_WHAT TO PRODUCE_
Without the pictures, output all of the data exactly.

[Screenshot grounding data]
.....

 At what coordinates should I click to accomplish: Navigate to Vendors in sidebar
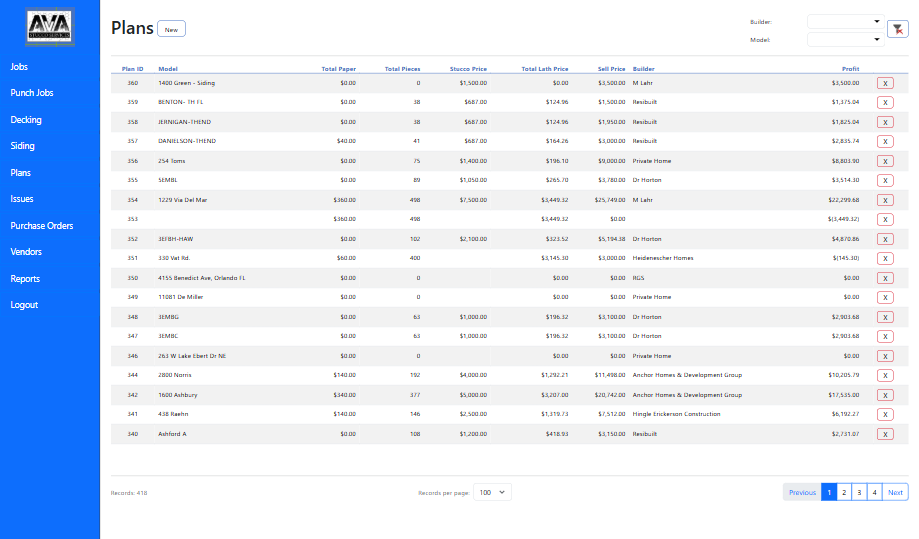point(26,252)
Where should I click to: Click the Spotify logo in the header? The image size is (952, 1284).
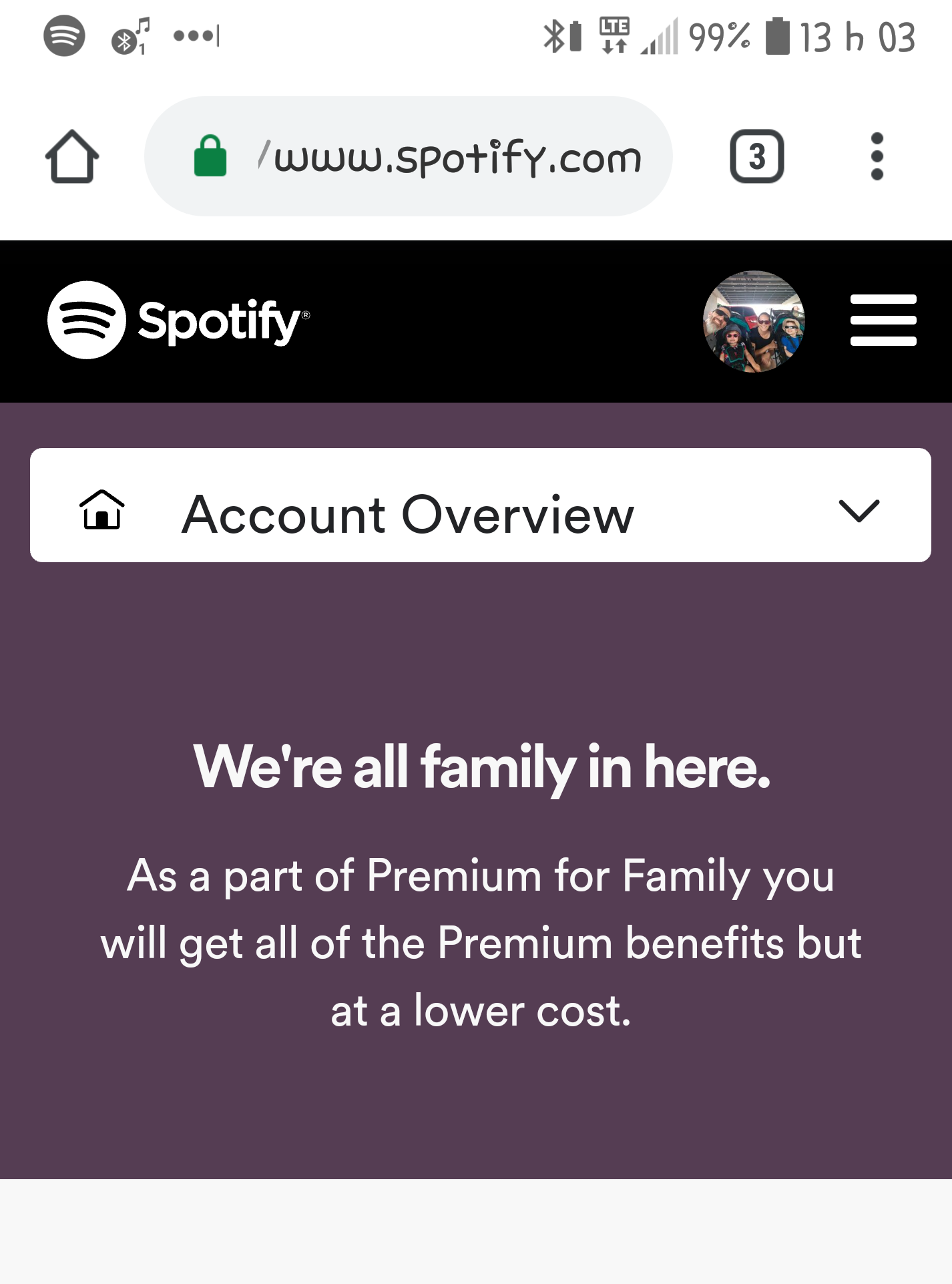pyautogui.click(x=178, y=320)
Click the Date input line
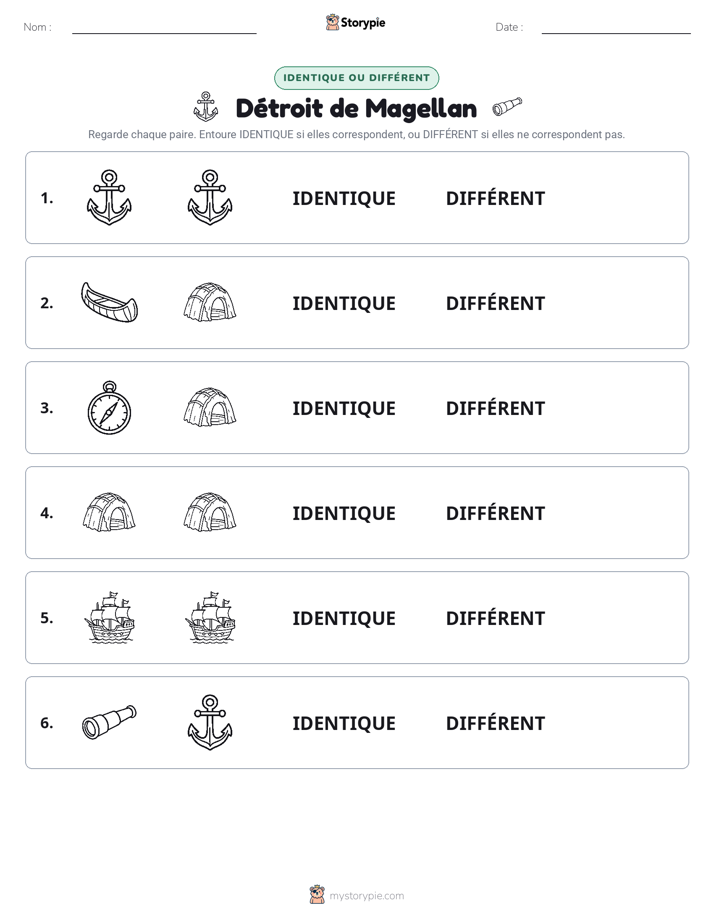 (616, 28)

.....

_REPLY_
 At what coordinates should I click to accomplish: Navigate to Vendors in sidebar
point(26,252)
Where should I click to: Click the Spotify logo in the header? The image size is (952, 1284).
pyautogui.click(x=178, y=320)
Click the Date input line
 (616, 28)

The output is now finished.